● **To do**
Copy all of the records word for word.
━━━━━ Records provided
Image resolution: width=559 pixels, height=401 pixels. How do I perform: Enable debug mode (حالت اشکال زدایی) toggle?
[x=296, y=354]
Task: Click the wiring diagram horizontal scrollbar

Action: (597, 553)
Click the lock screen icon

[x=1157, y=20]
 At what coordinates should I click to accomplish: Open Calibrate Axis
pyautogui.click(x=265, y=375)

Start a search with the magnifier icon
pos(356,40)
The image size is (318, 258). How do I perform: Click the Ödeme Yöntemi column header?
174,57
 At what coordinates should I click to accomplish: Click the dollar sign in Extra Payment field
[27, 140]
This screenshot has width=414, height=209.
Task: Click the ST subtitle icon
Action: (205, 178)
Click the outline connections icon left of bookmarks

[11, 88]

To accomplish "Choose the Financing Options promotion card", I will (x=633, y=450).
━━━━━━━━━━
● **Solution to the exercise**
Image resolution: width=559 pixels, height=401 pixels. How do I perform: Enable debug mode (حالت اشکال زدایی) toggle?
[x=296, y=354]
Task: Click the wiring diagram horizontal scrollbar

Action: (597, 553)
Click the lock screen icon

[x=1157, y=20]
 At what coordinates should I click to accomplish: Open Calibrate Axis
pyautogui.click(x=265, y=375)

Start a search with the magnifier icon
pos(356,40)
The image size is (318, 258). How do I perform: Click the Ödeme Yöntemi column header?
174,57
 At what coordinates should I click to accomplish: Click the dollar sign in Extra Payment field
[27, 140]
This screenshot has width=414, height=209.
Task: Click the ST subtitle icon
Action: (205, 178)
Click the outline connections icon left of bookmarks

[11, 88]

To accomplish "Choose the Financing Options promotion card", I will (x=633, y=450).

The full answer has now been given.